## begin READING TEXT

Previously, I did an agenda post. Many things I went on to complete, but others I abandoned because I took a different direction.
I'm going to do the same thing here. Why?
The pivot to cislunar space by NASA and SpaceX has happened. I believe they will accomplish their goal, and the revolution in space development will happen. Artificial gravity won't come into play anytime soon, but the SpaceX plan was a 1 million city on Mars. I would ask the question of what the equivalent accomplishment between Earth and the Moon would look like, and that involves artificial gravity. Because of that, I could see a scenario (even if not imminent) where these writings become relevant.
This scenario requires an approach where flow dividers in an integrated atmosphere shows an obvious advantage both at small scales and at large scales, in addition to demonstration of basic physical viability.
I started writing about the Bare Metal Sphere Habitat (BMSH) to talk about things that could be built in cislunar space. The overlap of thermal & shielding functions are really the basic things to work out there, and I'm not entirely finished either. So with this, I will break things into sections with brief abstracts of unwritten work. Finished posts will have pictures, but this will not.

## end READING TEXT

_SET EXERCISE_
Write out the stretch of the cislunar habitat post from "Previously, I did" through "writings become relevant.", word for word. The listing after this post is not needed.

## begin DATASET EXTRACT

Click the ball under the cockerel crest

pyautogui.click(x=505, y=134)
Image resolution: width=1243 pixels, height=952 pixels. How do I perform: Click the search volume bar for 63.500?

## end DATASET EXTRACT

_RESPONSE TO THIS EXERCISE_
Previously, I did an agenda post. Many things I went on to complete, but others I abandoned because I took a different direction.
I'm going to do the same thing here. Why?
The pivot to cislunar space by NASA and SpaceX has happened. I believe they will accomplish their goal, and the revolution in space development will happen. Artificial gravity won't come into play anytime soon, but the SpaceX plan was a 1 million city on Mars. I would ask the question of what the equivalent accomplishment between Earth and the Moon would look like, and that involves artificial gravity. Because of that, I could see a scenario (even if not imminent) where these writings become relevant.